Available data:
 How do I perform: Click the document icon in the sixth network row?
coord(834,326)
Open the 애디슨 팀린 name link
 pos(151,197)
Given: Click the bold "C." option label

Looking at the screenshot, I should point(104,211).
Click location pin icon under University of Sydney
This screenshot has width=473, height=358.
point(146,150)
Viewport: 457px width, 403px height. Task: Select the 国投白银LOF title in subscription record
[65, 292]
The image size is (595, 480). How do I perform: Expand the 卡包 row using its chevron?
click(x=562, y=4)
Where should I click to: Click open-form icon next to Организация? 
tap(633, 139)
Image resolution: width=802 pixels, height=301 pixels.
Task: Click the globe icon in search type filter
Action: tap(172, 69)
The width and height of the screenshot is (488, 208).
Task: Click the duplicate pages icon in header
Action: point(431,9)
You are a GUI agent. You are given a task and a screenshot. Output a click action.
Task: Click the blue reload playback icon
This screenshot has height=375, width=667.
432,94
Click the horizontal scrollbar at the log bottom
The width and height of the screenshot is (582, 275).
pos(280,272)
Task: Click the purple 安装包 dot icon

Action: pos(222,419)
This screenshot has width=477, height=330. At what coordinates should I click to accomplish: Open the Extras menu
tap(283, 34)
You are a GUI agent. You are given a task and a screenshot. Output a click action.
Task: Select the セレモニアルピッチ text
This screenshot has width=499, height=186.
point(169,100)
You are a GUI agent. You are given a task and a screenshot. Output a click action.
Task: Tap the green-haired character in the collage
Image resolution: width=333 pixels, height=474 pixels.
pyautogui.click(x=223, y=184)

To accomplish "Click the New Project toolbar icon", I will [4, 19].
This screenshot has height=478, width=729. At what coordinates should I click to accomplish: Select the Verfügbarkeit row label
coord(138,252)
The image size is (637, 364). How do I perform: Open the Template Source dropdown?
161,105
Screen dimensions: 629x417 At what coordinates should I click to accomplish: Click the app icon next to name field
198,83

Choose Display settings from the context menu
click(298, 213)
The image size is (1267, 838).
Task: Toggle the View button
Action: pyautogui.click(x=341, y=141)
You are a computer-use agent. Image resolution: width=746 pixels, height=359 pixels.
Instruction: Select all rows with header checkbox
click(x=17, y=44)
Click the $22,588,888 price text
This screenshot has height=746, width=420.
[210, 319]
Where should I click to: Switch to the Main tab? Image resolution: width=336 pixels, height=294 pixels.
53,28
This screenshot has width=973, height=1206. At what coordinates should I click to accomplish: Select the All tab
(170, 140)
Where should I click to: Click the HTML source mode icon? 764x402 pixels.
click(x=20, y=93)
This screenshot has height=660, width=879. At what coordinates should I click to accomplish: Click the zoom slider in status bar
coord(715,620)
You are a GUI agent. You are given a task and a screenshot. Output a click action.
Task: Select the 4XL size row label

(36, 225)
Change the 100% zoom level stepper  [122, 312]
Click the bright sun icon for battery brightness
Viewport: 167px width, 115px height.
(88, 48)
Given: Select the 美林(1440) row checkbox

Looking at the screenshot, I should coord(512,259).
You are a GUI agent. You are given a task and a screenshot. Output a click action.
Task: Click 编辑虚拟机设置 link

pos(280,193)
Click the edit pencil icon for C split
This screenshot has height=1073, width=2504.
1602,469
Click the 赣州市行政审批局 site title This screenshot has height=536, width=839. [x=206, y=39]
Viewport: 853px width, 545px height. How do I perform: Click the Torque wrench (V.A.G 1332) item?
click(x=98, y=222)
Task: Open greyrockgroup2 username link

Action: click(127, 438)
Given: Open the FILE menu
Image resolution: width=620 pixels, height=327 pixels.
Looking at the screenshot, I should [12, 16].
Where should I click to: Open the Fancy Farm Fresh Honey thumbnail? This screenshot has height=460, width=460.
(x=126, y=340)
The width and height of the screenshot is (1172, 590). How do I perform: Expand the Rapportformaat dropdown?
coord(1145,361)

Task goal:
The records above are to be printed out again exactly, without omission.

Task output:
 How do I perform: Click the document icon in the sixth network row?
coord(834,326)
Open the 애디슨 팀린 name link
 pos(151,197)
Given: Click the bold "C." option label

Looking at the screenshot, I should point(104,211).
Click location pin icon under University of Sydney
This screenshot has width=473, height=358.
point(146,150)
Viewport: 457px width, 403px height. Task: Select the 国投白银LOF title in subscription record
[65, 292]
The image size is (595, 480). How do I perform: Expand the 卡包 row using its chevron?
click(x=562, y=4)
Where should I click to: Click open-form icon next to Организация? 
tap(633, 139)
Image resolution: width=802 pixels, height=301 pixels.
Task: Click the globe icon in search type filter
Action: tap(172, 69)
The width and height of the screenshot is (488, 208).
Task: Click the duplicate pages icon in header
Action: point(431,9)
You are a GUI agent. You are given a task and a screenshot. Output a click action.
Task: Click the blue reload playback icon
This screenshot has height=375, width=667.
432,94
Click the horizontal scrollbar at the log bottom
The width and height of the screenshot is (582, 275).
pos(280,272)
Task: Click the purple 安装包 dot icon

Action: pos(222,419)
This screenshot has width=477, height=330. At what coordinates should I click to accomplish: Open the Extras menu
tap(283, 34)
You are a GUI agent. You are given a task and a screenshot. Output a click action.
Task: Select the セレモニアルピッチ text
This screenshot has width=499, height=186.
point(169,100)
You are a GUI agent. You are given a task and a screenshot. Output a click action.
Task: Tap the green-haired character in the collage
Image resolution: width=333 pixels, height=474 pixels.
pyautogui.click(x=223, y=184)

To accomplish "Click the New Project toolbar icon", I will [4, 19].
This screenshot has height=478, width=729. At what coordinates should I click to accomplish: Select the Verfügbarkeit row label
coord(138,252)
The image size is (637, 364). How do I perform: Open the Template Source dropdown?
161,105
Screen dimensions: 629x417 At what coordinates should I click to accomplish: Click the app icon next to name field
198,83

Choose Display settings from the context menu
click(298, 213)
The image size is (1267, 838).
Task: Toggle the View button
Action: pyautogui.click(x=341, y=141)
You are a computer-use agent. Image resolution: width=746 pixels, height=359 pixels.
Instruction: Select all rows with header checkbox
click(x=17, y=44)
Click the $22,588,888 price text
This screenshot has height=746, width=420.
[210, 319]
Where should I click to: Switch to the Main tab? Image resolution: width=336 pixels, height=294 pixels.
53,28
This screenshot has width=973, height=1206. At what coordinates should I click to accomplish: Select the All tab
(170, 140)
Where should I click to: Click the HTML source mode icon? 764x402 pixels.
click(x=20, y=93)
This screenshot has height=660, width=879. At what coordinates should I click to accomplish: Click the zoom slider in status bar
coord(715,620)
You are a GUI agent. You are given a task and a screenshot. Output a click action.
Task: Select the 4XL size row label

(36, 225)
Change the 100% zoom level stepper  [122, 312]
Click the bright sun icon for battery brightness
Viewport: 167px width, 115px height.
(88, 48)
Given: Select the 美林(1440) row checkbox

Looking at the screenshot, I should coord(512,259).
You are a GUI agent. You are given a task and a screenshot. Output a click action.
Task: Click 编辑虚拟机设置 link

pos(280,193)
Click the edit pencil icon for C split
This screenshot has height=1073, width=2504.
1602,469
Click the 赣州市行政审批局 site title This screenshot has height=536, width=839. [x=206, y=39]
Viewport: 853px width, 545px height. How do I perform: Click the Torque wrench (V.A.G 1332) item?
click(x=98, y=222)
Task: Open greyrockgroup2 username link

Action: click(127, 438)
Given: Open the FILE menu
Image resolution: width=620 pixels, height=327 pixels.
Looking at the screenshot, I should [12, 16].
Where should I click to: Open the Fancy Farm Fresh Honey thumbnail? This screenshot has height=460, width=460.
(x=126, y=340)
The width and height of the screenshot is (1172, 590). How do I perform: Expand the Rapportformaat dropdown?
coord(1145,361)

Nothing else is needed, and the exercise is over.